How It Works: The Process and the Method

 

            In his descriptions of the process Jung recognizes how we, as people steeped in the biases of Western culture, come to this work with a handicap:

Under normal conditions, every conflict stimulates the mind to activity for the purpose of creating a satisfactory solution. Usually—i.e., in the West—the conscious standpoint arbitrarily decides against the unconscious, since anything coming from inside suffers the prejudice of being regarded as inferior or somehow wrong. But in the cases with which we are here concerned it is tacitly agreed that the apparently incompatible contents shall not be suppressed again, and that the conflict shall be accepted and suffered.[44]

Our natural tendency, as inhabitants of a culture that privileges rationality over imagination, is to dismiss anything that smacks of fantasy, intuition, or the inner life. If we hope to experience the transcendent function in our own lives, there are requirements. Jung enumerates them:

First and foremost, we need the unconscious material. The most readily accessible expression of unconscious processes is undoubtedly dreams…. In general, dreams are unsuitable or difficult to make use of in developing the transcendent function, because they make too great demands on the subject.

            “We must therefore look to other sources for the unconscious material… unconscious interferences in the wake state, ideas ‘out of the blue,’ slips, deceptions, lapses of memory, symptomatic actions, and spontaneous fantasies…[45]

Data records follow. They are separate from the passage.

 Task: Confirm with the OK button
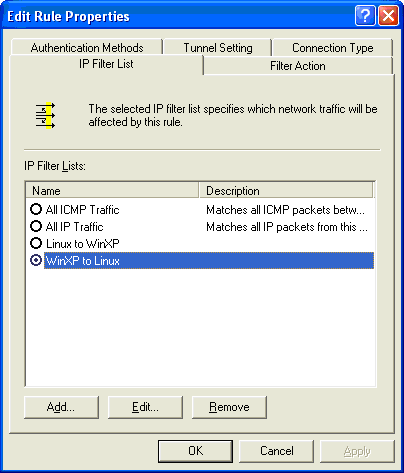(195, 451)
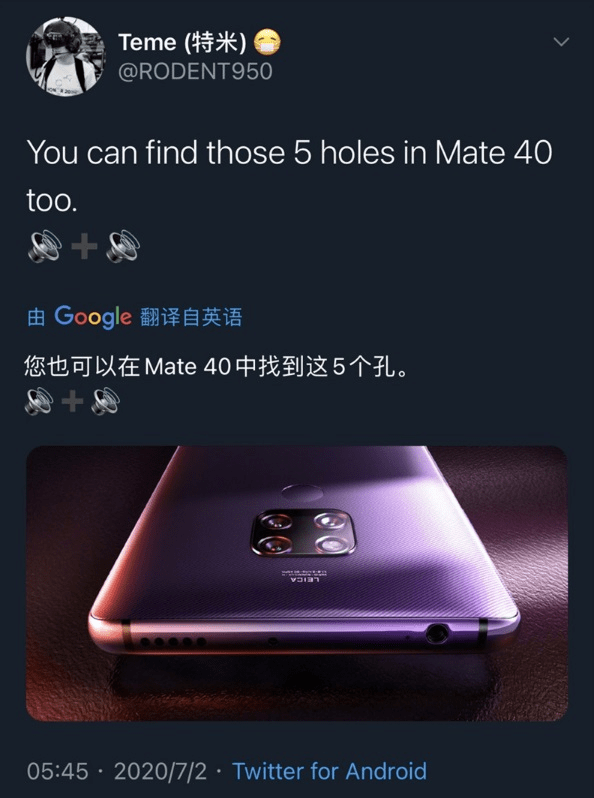Click the second speaker emoji under the Chinese translation

pos(105,402)
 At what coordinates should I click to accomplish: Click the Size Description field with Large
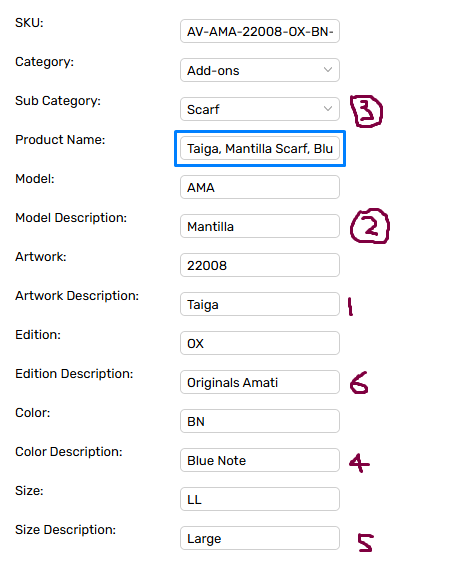click(x=260, y=538)
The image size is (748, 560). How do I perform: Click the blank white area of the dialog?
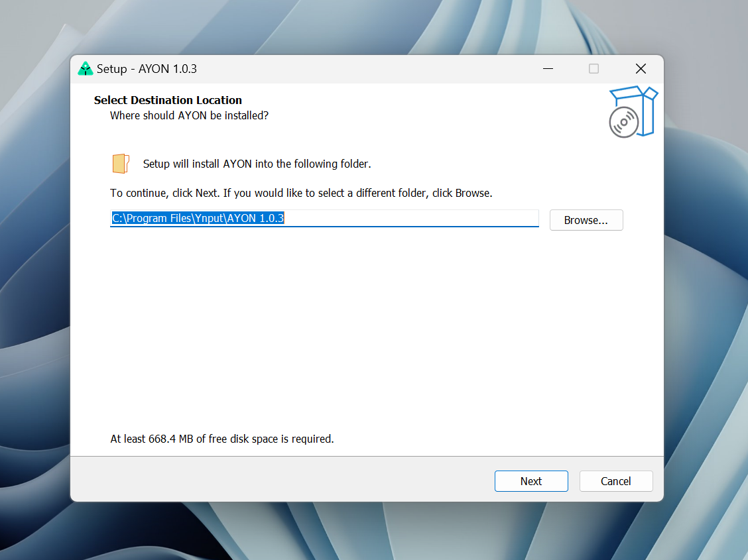[x=365, y=331]
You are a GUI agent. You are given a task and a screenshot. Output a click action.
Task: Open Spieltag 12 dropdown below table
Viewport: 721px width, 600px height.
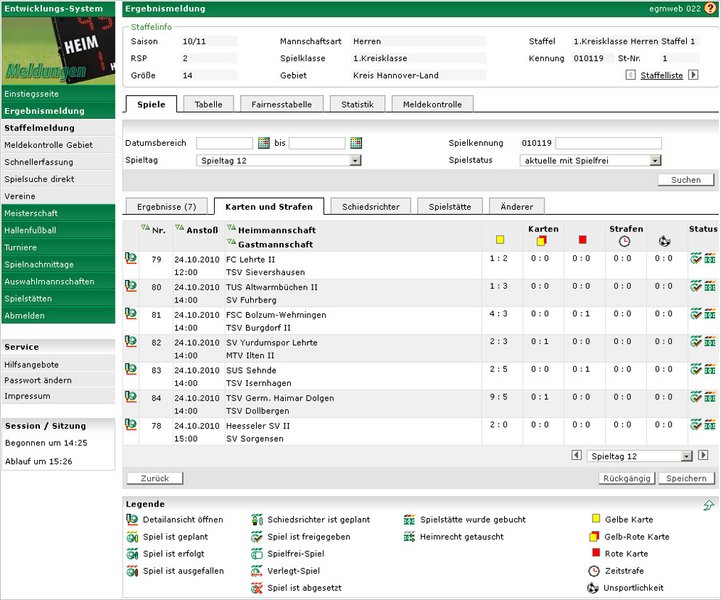pyautogui.click(x=687, y=456)
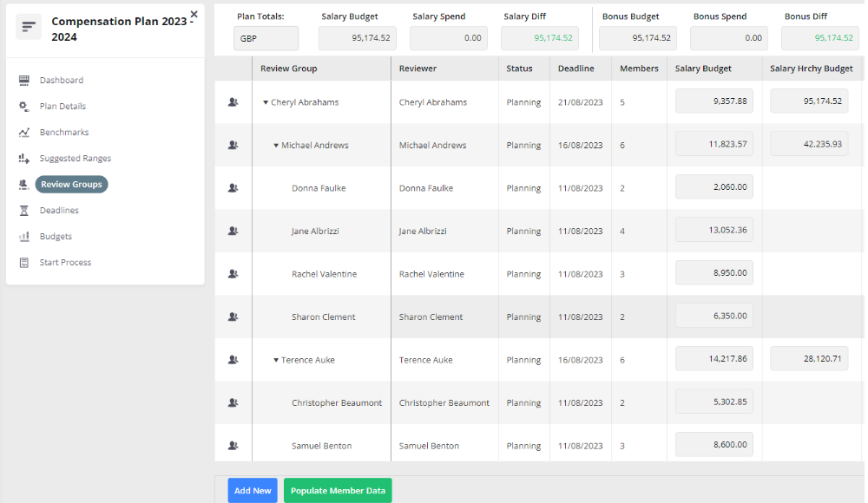
Task: Collapse the Cheryl Abrahams review group
Action: click(266, 102)
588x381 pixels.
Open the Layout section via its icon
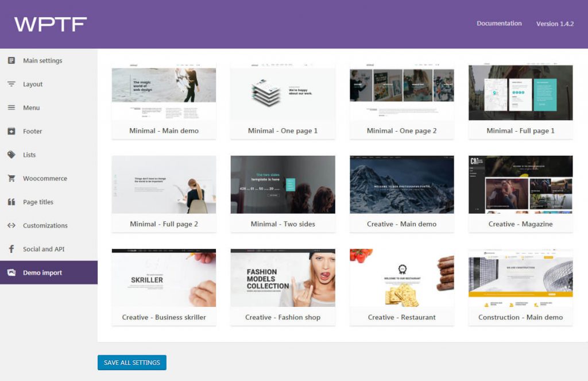point(10,84)
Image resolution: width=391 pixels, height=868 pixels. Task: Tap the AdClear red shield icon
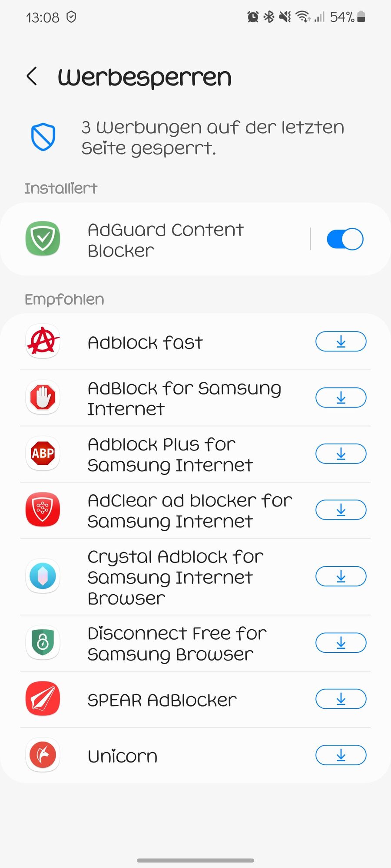click(43, 510)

Given our culture’s prejudices, none of these sources is highly regarded or considered to be valued tools for fostering greater self-awareness. So one challenge shows up at the very beginning: We must get over the Western habit of dismissing as useless the inner life and its products.

            More than just getting past this collective attitude, Jung goes on to specify that

we must allow ourselves to “merge” “in the unconscious processes,”[46] so as to “gain possession of them by allowing them to possess” us. Much as Jung did in the years he created his Red Book, we must allow the unconscious to have its way with us. The ego has to cede control, but we don’t like to do this!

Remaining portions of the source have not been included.